→ **Article**
begin
In the summer of 2003, Jane Layton mentioned to me that John Emery of the American Chestnut Foundation, with the cooperation of the Lincoln Conservation Commission and the electric utility, had just pollinated a flowering American Chestnut on Lincoln conservation land. I went out the next day, July 20, 2003. As you may know, this tree is well off-road on LCC land in the Adams Woods part of Walden Woods, near Walden Pond. (Henry Thoreau's survey notes contain a sketch of the parcel.) Last year the LCC staff had cut back some oaks that were crowding the chestnut, and they let the sun's full energy fall on it.

I had never seen an American Chestnut in flower, and I was astonished by the profusion of blooms. And the catkins must be a foot long. The first photo is of the crown, ca. forty feet up. See the bees, who were very happy (e.g., one at the bottom, one at upper right). I can't imagine what the woodlands would have been like when the chestnut was a common tree. So opulent and generous and useful. Emerson (who owned the adjacent parcel in Lincoln) started his Divinity School address by extolling "this refulgent summer." He could have meant something like this.
end
→ **Items**
begin
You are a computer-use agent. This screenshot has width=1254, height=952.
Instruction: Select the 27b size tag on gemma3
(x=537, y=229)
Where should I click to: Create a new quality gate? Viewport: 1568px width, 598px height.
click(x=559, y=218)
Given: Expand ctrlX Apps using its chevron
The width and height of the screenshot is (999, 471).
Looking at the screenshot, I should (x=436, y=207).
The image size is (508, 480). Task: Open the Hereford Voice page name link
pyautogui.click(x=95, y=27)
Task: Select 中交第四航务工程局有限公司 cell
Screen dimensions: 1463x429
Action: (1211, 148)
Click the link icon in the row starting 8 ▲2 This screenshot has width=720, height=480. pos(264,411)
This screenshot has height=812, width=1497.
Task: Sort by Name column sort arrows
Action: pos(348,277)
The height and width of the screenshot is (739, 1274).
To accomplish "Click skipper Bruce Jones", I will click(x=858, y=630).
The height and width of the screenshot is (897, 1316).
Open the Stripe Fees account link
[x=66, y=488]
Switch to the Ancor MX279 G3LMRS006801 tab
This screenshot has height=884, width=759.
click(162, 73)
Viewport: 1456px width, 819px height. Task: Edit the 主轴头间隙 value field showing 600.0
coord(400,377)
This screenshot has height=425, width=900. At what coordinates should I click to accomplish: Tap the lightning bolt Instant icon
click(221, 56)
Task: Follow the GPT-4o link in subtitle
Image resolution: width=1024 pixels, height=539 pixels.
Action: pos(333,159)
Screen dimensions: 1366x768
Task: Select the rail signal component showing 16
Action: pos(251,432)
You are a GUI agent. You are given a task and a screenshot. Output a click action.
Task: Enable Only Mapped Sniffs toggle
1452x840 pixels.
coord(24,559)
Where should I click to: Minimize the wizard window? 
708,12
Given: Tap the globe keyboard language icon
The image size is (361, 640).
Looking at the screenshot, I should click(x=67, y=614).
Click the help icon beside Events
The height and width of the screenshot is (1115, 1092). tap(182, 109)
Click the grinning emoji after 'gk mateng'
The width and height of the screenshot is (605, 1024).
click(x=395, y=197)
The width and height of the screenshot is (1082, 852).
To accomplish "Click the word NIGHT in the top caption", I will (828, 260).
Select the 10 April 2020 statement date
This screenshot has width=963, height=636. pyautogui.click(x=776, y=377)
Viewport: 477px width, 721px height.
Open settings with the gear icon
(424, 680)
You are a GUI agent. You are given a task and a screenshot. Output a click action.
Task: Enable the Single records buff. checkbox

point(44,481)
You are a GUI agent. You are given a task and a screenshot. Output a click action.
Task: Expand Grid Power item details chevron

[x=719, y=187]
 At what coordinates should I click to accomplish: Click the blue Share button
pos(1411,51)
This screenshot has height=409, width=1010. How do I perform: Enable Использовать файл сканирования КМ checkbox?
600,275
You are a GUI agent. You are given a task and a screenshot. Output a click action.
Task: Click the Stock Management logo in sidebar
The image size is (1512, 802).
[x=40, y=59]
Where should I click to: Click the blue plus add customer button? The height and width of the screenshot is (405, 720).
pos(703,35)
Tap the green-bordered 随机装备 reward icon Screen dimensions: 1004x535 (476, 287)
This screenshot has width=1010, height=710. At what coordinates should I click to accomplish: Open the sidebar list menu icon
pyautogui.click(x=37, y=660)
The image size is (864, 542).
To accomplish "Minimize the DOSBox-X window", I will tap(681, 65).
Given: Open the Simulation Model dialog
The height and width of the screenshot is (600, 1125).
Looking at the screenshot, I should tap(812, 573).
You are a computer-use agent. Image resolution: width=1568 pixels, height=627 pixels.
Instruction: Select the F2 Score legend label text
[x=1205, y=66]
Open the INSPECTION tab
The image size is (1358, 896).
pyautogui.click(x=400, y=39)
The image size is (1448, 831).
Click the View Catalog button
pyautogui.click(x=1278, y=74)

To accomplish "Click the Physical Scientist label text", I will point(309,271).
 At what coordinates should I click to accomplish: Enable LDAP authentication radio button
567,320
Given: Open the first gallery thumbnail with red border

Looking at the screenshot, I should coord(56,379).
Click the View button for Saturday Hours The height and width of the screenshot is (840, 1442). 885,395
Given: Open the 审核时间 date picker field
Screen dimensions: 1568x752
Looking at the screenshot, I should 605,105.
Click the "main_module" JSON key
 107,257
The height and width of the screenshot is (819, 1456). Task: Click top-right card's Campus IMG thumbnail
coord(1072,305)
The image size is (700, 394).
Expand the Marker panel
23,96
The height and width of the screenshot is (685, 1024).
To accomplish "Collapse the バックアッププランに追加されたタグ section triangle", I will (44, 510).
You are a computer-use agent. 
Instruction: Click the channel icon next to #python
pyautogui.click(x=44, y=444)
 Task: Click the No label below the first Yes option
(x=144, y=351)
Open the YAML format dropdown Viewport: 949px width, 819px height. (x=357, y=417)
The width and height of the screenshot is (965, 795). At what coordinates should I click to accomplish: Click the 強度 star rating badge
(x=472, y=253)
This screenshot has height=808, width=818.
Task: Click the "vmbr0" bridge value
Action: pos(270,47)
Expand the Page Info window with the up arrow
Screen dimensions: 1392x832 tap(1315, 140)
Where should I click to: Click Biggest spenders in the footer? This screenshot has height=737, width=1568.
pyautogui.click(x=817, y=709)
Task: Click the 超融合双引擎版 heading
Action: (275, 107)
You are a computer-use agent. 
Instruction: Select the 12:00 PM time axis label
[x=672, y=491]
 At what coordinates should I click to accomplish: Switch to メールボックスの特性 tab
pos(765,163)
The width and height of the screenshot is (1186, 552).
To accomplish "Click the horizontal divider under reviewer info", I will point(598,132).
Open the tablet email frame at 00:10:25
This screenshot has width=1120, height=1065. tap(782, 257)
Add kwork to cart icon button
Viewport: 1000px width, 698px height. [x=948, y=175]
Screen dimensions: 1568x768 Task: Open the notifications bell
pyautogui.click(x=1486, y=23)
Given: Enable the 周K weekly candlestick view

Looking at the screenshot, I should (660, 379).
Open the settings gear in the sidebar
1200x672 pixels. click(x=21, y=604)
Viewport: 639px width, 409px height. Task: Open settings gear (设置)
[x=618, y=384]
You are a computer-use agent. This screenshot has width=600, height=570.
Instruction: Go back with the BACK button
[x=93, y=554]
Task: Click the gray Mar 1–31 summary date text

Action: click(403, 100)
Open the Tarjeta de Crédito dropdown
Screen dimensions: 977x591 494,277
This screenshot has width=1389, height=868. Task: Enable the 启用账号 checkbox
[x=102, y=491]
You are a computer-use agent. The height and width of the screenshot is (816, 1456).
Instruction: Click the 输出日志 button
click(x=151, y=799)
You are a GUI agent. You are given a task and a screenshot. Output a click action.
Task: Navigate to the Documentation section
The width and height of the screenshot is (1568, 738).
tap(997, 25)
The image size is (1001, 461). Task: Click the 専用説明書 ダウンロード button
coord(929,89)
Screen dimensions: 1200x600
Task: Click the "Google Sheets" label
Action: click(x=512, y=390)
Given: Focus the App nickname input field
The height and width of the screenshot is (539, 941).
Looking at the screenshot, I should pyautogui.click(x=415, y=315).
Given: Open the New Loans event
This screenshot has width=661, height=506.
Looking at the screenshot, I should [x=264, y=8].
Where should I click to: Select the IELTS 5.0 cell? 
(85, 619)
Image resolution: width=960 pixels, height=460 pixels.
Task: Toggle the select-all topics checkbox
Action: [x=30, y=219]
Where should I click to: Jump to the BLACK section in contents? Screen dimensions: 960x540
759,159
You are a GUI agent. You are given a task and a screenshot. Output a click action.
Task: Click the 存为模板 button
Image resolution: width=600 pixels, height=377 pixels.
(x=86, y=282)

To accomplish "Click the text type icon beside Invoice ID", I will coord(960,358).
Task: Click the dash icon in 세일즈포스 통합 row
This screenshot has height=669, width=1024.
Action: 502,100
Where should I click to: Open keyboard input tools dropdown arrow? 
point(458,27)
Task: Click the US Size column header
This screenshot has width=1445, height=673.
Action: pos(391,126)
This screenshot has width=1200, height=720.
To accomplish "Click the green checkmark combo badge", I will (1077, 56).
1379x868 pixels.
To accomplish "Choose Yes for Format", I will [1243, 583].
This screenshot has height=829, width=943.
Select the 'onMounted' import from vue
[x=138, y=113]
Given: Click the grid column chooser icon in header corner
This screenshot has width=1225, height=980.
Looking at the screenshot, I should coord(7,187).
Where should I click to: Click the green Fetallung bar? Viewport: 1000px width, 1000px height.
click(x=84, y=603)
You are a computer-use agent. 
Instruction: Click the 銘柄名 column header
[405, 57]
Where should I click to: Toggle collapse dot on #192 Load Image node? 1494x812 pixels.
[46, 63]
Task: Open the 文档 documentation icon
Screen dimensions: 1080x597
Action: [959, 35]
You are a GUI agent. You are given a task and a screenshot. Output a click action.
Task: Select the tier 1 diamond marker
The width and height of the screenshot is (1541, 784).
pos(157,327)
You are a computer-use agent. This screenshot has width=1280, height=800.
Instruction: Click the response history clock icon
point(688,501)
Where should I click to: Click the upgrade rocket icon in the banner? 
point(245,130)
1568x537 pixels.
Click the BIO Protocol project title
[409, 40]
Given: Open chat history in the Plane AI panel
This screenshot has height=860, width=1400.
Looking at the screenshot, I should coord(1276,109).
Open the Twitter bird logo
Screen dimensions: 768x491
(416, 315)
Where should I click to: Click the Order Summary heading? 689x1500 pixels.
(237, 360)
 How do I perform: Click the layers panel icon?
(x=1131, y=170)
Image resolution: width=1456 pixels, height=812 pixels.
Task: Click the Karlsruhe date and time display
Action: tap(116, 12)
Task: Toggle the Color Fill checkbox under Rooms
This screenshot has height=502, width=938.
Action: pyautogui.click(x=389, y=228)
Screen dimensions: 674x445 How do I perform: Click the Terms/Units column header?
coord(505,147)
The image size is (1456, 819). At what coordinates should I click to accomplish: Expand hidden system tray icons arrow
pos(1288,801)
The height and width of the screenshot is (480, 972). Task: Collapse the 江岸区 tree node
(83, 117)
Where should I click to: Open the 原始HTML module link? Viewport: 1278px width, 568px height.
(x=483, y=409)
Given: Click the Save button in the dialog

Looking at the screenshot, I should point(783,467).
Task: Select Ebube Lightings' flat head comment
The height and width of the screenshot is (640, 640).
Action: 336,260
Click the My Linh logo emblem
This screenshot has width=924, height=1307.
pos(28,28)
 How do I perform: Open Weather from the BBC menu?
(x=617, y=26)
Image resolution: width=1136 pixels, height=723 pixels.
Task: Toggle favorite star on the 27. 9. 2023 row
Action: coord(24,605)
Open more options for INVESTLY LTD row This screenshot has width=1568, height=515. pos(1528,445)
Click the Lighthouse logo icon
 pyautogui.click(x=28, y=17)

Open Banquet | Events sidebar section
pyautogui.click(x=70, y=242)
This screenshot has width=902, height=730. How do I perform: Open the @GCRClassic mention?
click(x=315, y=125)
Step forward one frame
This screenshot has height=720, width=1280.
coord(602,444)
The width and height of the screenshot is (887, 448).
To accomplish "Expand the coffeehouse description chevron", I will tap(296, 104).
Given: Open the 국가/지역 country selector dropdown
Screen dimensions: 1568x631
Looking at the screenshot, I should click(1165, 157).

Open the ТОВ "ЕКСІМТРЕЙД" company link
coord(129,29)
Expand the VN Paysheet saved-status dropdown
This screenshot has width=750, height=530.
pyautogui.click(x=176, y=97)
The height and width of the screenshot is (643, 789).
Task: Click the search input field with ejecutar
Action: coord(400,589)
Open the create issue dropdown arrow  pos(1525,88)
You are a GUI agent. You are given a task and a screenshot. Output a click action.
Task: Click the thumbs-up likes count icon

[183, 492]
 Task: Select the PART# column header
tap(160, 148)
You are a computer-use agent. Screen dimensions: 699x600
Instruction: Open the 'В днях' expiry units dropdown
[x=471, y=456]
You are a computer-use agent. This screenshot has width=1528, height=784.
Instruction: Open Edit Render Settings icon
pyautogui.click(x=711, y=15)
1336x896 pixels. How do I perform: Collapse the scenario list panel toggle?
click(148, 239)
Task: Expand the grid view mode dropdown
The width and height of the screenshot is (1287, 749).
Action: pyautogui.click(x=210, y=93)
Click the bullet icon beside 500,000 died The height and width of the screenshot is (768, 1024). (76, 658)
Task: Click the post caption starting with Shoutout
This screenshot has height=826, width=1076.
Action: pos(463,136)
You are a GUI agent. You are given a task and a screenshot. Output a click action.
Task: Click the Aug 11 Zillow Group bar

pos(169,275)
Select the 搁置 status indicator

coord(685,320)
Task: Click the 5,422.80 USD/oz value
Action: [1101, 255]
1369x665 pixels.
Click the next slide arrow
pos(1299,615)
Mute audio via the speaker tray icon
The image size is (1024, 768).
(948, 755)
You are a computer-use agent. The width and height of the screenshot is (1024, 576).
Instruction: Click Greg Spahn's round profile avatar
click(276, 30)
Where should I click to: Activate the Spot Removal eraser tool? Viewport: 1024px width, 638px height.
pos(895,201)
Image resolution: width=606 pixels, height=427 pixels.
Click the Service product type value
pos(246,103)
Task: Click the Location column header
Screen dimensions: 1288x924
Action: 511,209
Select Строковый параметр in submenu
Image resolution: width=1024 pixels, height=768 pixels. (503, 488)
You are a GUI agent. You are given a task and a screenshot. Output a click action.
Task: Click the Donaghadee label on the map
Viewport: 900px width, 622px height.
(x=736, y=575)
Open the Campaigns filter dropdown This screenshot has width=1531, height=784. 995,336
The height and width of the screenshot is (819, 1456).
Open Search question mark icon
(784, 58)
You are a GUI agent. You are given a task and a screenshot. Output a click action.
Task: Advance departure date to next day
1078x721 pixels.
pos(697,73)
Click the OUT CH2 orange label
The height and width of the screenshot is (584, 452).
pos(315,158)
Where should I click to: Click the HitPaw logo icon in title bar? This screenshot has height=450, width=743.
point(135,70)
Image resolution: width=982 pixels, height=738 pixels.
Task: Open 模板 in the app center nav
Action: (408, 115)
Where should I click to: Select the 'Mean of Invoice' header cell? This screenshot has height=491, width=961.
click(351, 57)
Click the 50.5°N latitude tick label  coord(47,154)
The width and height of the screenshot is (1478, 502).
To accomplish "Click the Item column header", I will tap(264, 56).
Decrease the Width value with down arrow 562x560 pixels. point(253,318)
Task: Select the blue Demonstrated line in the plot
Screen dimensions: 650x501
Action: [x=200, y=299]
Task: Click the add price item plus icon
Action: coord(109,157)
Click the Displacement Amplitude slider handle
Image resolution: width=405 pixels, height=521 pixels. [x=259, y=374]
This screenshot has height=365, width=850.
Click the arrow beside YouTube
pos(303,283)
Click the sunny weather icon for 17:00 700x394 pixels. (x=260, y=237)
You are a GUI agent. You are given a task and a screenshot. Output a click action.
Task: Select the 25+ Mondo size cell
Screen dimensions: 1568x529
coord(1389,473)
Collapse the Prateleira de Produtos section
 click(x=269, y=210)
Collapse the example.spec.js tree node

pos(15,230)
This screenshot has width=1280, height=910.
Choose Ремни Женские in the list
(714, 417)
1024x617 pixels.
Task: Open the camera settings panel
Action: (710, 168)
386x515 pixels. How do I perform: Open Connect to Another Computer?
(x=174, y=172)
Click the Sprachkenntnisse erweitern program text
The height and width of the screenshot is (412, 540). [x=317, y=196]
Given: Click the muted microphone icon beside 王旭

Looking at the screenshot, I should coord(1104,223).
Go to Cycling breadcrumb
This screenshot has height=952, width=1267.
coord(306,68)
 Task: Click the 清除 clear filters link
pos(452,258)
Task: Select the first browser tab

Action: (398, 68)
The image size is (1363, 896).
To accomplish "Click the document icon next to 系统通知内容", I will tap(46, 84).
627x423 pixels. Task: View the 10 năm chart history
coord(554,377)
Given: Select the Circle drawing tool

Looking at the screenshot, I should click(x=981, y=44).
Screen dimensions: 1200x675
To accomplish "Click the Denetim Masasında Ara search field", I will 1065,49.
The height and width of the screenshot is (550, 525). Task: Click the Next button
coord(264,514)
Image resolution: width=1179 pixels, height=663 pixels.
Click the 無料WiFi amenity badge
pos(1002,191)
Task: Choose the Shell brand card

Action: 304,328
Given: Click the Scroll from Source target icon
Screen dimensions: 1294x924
end
→ **Goals**
• 1. Transcribe the stretch of the passage on the American Chestnut from "In the summer" through "fall on it.".
• 2. Answer these questions using the passage on the American Chestnut.
(a) On what date did the writer go out to see the tree?
(b) About how far up was the crown shown in the first photo?
(c) Who began his Divinity School address by extolling "this refulgent summer"?
The data shown here were taken from a separate source.

→ **Answers to the exercise**
• 1.
In the summer of 2003, Jane Layton mentioned to me that John Emery of the American Chestnut Foundation, with the cooperation of the Lincoln Conservation Commission and the electric utility, had just pollinated a flowering American Chestnut on Lincoln conservation land. I went out the next day, July 20, 2003. As you may know, this tree is well off-road on LCC land in the Adams Woods part of Walden Woods, near Walden Pond. (Henry Thoreau's survey notes contain a sketch of the parcel.) Last year the LCC staff had cut back some oaks that were crowding the chestnut, and they let the sun's full energy fall on it.

• 2.
(a) July 20, 2003
(b) About forty feet
(c) Emerson